* **Stated task**
Recast every nonblank line of the rows below as a Markdown table with two columns, No. and Line. Number the lines consecutively under No. and place each line's text under Line.

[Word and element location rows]
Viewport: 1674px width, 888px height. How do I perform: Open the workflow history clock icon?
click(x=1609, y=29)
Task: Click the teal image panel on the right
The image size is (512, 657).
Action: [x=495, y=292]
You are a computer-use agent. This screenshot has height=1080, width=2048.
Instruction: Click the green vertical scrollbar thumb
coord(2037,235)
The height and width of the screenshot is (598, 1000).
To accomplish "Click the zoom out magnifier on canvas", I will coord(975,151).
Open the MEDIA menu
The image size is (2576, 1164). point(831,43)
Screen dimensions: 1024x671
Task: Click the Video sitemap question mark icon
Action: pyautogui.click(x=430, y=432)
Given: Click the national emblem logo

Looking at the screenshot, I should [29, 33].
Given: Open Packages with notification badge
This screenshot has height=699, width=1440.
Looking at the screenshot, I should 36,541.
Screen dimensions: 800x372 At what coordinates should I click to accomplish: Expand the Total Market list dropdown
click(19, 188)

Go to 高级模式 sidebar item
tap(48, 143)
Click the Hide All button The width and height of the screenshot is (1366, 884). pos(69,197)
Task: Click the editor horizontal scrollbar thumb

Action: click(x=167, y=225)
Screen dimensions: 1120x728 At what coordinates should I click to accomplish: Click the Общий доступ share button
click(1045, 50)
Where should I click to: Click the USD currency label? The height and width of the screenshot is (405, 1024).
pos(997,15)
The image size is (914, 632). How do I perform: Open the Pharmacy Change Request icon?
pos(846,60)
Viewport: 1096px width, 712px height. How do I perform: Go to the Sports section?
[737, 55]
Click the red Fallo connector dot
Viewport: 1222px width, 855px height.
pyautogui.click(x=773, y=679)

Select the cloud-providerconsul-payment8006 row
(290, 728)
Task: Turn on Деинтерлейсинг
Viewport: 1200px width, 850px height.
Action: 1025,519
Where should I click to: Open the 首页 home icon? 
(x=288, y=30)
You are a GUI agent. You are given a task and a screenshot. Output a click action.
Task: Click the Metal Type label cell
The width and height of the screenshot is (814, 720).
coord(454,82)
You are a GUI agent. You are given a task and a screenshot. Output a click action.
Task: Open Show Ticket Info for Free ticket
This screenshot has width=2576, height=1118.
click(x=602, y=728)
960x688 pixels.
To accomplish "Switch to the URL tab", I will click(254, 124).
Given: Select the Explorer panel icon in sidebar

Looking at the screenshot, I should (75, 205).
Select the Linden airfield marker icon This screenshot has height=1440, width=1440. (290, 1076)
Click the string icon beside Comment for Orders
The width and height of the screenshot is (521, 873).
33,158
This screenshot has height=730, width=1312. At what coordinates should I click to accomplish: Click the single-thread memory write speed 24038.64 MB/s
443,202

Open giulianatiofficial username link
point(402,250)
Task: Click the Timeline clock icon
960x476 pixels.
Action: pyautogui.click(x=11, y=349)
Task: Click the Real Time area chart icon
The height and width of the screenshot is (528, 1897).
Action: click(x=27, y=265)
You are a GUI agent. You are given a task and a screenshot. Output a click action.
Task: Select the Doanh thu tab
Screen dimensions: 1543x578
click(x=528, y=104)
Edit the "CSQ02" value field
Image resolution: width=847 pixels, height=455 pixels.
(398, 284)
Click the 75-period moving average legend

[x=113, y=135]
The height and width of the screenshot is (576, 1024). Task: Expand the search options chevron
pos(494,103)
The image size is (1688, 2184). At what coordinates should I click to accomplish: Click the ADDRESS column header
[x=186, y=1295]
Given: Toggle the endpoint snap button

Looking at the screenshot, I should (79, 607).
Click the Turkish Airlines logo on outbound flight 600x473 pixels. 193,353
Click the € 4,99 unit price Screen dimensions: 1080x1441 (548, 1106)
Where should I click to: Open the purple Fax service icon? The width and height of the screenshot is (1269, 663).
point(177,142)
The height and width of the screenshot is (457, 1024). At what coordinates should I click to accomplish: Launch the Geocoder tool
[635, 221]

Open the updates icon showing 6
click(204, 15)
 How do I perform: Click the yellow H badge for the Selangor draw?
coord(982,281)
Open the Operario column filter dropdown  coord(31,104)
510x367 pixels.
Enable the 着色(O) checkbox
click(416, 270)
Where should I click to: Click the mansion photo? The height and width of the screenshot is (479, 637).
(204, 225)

* **Exercise result**
| No. | Line |
|---|---|
| 1 | Viewport: 1674px width, 888px height. How do I perform: Open the workflow history clock icon? |
| 2 | click(x=1609, y=29) |
| 3 | Task: Click the teal image panel on the right |
| 4 | The image size is (512, 657). |
| 5 | Action: [x=495, y=292] |
| 6 | You are a computer-use agent. This screenshot has height=1080, width=2048. |
| 7 | Instruction: Click the green vertical scrollbar thumb |
| 8 | coord(2037,235) |
| 9 | The height and width of the screenshot is (598, 1000). |
| 10 | To accomplish "Click the zoom out magnifier on canvas", I will coord(975,151). |
| 11 | Open the MEDIA menu |
| 12 | The image size is (2576, 1164). point(831,43) |
| 13 | Screen dimensions: 1024x671 |
| 14 | Task: Click the Video sitemap question mark icon |
| 15 | Action: pyautogui.click(x=430, y=432) |
| 16 | Given: Click the national emblem logo |
| 17 | Looking at the screenshot, I should [29, 33]. |
| 18 | Given: Open Packages with notification badge |
| 19 | This screenshot has height=699, width=1440. |
| 20 | Looking at the screenshot, I should 36,541. |
| 21 | Screen dimensions: 800x372 At what coordinates should I click to accomplish: Expand the Total Market list dropdown |
| 22 | click(19, 188) |
| 23 | Go to 高级模式 sidebar item |
| 24 | tap(48, 143) |
| 25 | Click the Hide All button The width and height of the screenshot is (1366, 884). pos(69,197) |
| 26 | Task: Click the editor horizontal scrollbar thumb |
| 27 | Action: click(x=167, y=225) |
| 28 | Screen dimensions: 1120x728 At what coordinates should I click to accomplish: Click the Общий доступ share button |
| 29 | click(1045, 50) |
| 30 | Where should I click to: Click the USD currency label? The height and width of the screenshot is (405, 1024). |
| 31 | pos(997,15) |
| 32 | The image size is (914, 632). How do I perform: Open the Pharmacy Change Request icon? |
| 33 | pos(846,60) |
| 34 | Viewport: 1096px width, 712px height. How do I perform: Go to the Sports section? |
| 35 | [737, 55] |
| 36 | Click the red Fallo connector dot |
| 37 | Viewport: 1222px width, 855px height. |
| 38 | pyautogui.click(x=773, y=679) |
| 39 | Select the cloud-providerconsul-payment8006 row |
| 40 | (290, 728) |
| 41 | Task: Turn on Деинтерлейсинг |
| 42 | Viewport: 1200px width, 850px height. |
| 43 | Action: 1025,519 |
| 44 | Where should I click to: Open the 首页 home icon?  |
| 45 | (x=288, y=30) |
| 46 | You are a GUI agent. You are given a task and a screenshot. Output a click action. |
| 47 | Task: Click the Metal Type label cell |
| 48 | The width and height of the screenshot is (814, 720). |
| 49 | coord(454,82) |
| 50 | You are a GUI agent. You are given a task and a screenshot. Output a click action. |
| 51 | Task: Open Show Ticket Info for Free ticket |
| 52 | This screenshot has width=2576, height=1118. |
| 53 | click(x=602, y=728) |
| 54 | 960x688 pixels. |
| 55 | To accomplish "Switch to the URL tab", I will click(254, 124). |
| 56 | Given: Select the Explorer panel icon in sidebar |
| 57 | Looking at the screenshot, I should (75, 205). |
| 58 | Select the Linden airfield marker icon This screenshot has height=1440, width=1440. (290, 1076) |
| 59 | Click the string icon beside Comment for Orders |
| 60 | The width and height of the screenshot is (521, 873). |
| 61 | 33,158 |
| 62 | This screenshot has height=730, width=1312. At what coordinates should I click to accomplish: Click the single-thread memory write speed 24038.64 MB/s |
| 63 | 443,202 |
| 64 | Open giulianatiofficial username link |
| 65 | point(402,250) |
| 66 | Task: Click the Timeline clock icon |
| 67 | 960x476 pixels. |
| 68 | Action: pyautogui.click(x=11, y=349) |
| 69 | Task: Click the Real Time area chart icon |
| 70 | The height and width of the screenshot is (528, 1897). |
| 71 | Action: click(x=27, y=265) |
| 72 | You are a GUI agent. You are given a task and a screenshot. Output a click action. |
| 73 | Task: Select the Doanh thu tab |
| 74 | Screen dimensions: 1543x578 |
| 75 | click(x=528, y=104) |
| 76 | Edit the "CSQ02" value field |
| 77 | Image resolution: width=847 pixels, height=455 pixels. |
| 78 | (398, 284) |
| 79 | Click the 75-period moving average legend |
| 80 | [x=113, y=135] |
| 81 | The height and width of the screenshot is (576, 1024). Task: Expand the search options chevron |
| 82 | pos(494,103) |
| 83 | The image size is (1688, 2184). At what coordinates should I click to accomplish: Click the ADDRESS column header |
| 84 | [x=186, y=1295] |
| 85 | Given: Toggle the endpoint snap button |
| 86 | Looking at the screenshot, I should (79, 607). |
| 87 | Click the Turkish Airlines logo on outbound flight 600x473 pixels. 193,353 |
| 88 | Click the € 4,99 unit price Screen dimensions: 1080x1441 (548, 1106) |
| 89 | Where should I click to: Open the purple Fax service icon? The width and height of the screenshot is (1269, 663). |
| 90 | point(177,142) |
| 91 | The height and width of the screenshot is (457, 1024). At what coordinates should I click to accomplish: Launch the Geocoder tool |
| 92 | [635, 221] |
| 93 | Open the updates icon showing 6 |
| 94 | click(204, 15) |
| 95 |  How do I perform: Click the yellow H badge for the Selangor draw? |
| 96 | coord(982,281) |
| 97 | Open the Operario column filter dropdown  coord(31,104) |
| 98 | 510x367 pixels. |
| 99 | Enable the 着色(O) checkbox |
| 100 | click(416, 270) |
| 101 | Where should I click to: Click the mansion photo? The height and width of the screenshot is (479, 637). |
| 102 | (204, 225) |